Neanderthal genes are responsible for Covid-19 vulnerability

The research is published in the journal Nature. In 2018, scientists from Stanford University found that genes inherited from parallel humanity – Neanderthals – help Homo sapiens fight many viral infections. But it seems that sometimes this ability can carry not help, but a threat.

Scientists from the Karolinska Institute (Sweden) and the Institute for Evolutionary Anthropology of the Max Planck Society (Germany) have found that a fragment of the genome, covering six genes in the third chromosome, is very similar to the version of the Neanderthal chromosome, the remains of which were found 50 thousand years old in Croatia. But in the genome of Denisovans – yet another “cousin” of humanity – there was no such option.

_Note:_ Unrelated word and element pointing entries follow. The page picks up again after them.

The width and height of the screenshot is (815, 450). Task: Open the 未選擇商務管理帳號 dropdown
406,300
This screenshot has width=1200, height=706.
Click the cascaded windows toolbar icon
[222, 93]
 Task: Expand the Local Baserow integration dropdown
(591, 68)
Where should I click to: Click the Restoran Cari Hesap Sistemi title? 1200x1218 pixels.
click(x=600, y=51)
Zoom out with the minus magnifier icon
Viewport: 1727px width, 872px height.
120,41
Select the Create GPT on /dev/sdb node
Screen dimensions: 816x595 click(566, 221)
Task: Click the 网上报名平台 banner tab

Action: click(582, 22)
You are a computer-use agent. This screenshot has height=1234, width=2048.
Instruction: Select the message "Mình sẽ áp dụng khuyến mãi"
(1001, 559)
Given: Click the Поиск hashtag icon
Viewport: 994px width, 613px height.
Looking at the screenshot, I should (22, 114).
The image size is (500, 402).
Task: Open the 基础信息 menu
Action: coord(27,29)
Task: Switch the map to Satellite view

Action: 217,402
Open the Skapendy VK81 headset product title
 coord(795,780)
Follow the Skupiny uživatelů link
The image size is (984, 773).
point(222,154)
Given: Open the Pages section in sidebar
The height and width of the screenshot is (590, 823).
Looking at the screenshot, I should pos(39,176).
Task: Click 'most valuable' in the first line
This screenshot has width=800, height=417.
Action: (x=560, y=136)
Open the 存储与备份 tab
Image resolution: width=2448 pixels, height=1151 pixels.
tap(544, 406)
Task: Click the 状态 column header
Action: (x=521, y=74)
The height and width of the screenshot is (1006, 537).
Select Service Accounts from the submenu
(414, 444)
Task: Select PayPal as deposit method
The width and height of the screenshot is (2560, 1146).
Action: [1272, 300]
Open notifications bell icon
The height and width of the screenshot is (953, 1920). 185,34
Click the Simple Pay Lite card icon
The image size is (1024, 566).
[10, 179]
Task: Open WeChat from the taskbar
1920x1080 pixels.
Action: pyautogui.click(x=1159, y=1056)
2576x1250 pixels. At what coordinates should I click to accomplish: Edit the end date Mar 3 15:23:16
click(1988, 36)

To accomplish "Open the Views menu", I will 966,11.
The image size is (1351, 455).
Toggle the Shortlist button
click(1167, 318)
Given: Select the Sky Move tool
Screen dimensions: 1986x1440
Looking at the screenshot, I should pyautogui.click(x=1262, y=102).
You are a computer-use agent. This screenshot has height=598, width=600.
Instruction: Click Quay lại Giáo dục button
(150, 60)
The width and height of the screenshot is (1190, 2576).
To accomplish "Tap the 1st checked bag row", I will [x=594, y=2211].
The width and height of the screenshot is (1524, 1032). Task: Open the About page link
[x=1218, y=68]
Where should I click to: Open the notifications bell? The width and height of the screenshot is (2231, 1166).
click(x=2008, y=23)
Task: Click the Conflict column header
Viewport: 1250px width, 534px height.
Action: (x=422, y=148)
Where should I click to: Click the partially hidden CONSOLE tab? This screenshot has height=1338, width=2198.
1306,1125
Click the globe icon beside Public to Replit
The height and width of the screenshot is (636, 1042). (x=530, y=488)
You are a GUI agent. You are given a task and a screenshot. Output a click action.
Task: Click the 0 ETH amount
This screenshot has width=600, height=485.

This section of the gene is associated with the risk of a more severe course of coronavirus infection, including death. Today, this piece of DNA is most common in Bangladesh, with 63 percent of people having it there. There is a lot of it in South Asia, where one third of the population is its carriers.

But in other regions, this fragment of the genome is much less common. So, in Europe it is found in eight percent of the population, and in East Asia – in four. The Africans were most fortunate: there was almost no such region in their genome. This is probably due to the fact that the ancestors of the modern inhabitants of the Black Continent did not go beyond the continent and did not interbreed with Neanderthals.

How did it happen that in some parts of the world (not counting Africa) this gene variant is more common than in others? Not yet known. As scientists suggest, this may be due to the fact that in some populations the Neanderthal genes had a more positive effect on survival, therefore they were entrenched, and somewhere, on the contrary, they were harmful.

Although at one time, when our ancestors had just begun to explore Europe, these genes could play a positive role. After all, the Neanderthals came there much earlier than the Cro-Magnons, therefore, they probably had protection against new viruses. Such genetic mechanisms could have been inherited by the ancient sapiens. Nevertheless, the same genes are now responsible for the overly acute reaction of the body to Covid-19: the immune system “tries” too hard to suppress it, therefore harming its own host.